# Provided entries:
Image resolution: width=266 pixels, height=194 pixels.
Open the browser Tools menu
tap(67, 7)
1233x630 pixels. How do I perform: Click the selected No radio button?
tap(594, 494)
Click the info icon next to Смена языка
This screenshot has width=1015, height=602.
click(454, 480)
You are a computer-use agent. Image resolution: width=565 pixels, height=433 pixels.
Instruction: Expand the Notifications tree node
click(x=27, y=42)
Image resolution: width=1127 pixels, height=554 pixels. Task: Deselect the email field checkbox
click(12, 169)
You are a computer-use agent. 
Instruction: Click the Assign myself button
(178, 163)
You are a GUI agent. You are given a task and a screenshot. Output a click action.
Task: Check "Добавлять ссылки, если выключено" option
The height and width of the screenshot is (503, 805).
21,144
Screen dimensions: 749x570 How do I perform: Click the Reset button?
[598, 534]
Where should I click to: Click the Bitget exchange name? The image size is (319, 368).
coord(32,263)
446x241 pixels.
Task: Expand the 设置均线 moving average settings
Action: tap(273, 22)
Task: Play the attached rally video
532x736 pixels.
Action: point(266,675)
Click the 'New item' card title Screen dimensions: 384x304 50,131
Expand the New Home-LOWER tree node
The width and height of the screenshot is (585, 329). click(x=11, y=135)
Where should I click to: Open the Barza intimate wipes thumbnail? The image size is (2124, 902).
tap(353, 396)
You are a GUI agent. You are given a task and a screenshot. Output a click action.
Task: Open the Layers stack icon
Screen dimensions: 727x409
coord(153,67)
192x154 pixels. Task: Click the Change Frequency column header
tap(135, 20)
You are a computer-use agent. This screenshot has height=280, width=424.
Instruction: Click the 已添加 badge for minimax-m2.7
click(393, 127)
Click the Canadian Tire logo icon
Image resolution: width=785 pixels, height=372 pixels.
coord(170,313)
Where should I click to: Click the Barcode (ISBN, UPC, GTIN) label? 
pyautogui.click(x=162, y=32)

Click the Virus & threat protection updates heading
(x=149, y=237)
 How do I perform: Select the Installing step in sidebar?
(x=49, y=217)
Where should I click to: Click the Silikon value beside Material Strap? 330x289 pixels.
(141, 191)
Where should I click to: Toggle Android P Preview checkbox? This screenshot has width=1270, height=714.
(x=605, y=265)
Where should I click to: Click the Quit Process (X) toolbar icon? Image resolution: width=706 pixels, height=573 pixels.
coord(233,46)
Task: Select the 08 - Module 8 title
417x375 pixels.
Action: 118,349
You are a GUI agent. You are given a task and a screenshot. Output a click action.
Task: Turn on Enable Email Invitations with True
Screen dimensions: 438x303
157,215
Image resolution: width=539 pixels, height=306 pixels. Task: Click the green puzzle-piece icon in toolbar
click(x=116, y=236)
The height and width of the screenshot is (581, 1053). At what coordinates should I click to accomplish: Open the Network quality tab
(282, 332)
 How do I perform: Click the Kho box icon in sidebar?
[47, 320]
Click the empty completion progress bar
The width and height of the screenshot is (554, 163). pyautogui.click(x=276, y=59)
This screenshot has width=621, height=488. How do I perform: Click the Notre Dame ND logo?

# Exercise aim:
For the material above, state the number of lines that include the word "title". Leave out everything else.

# Answer to this exercise:
2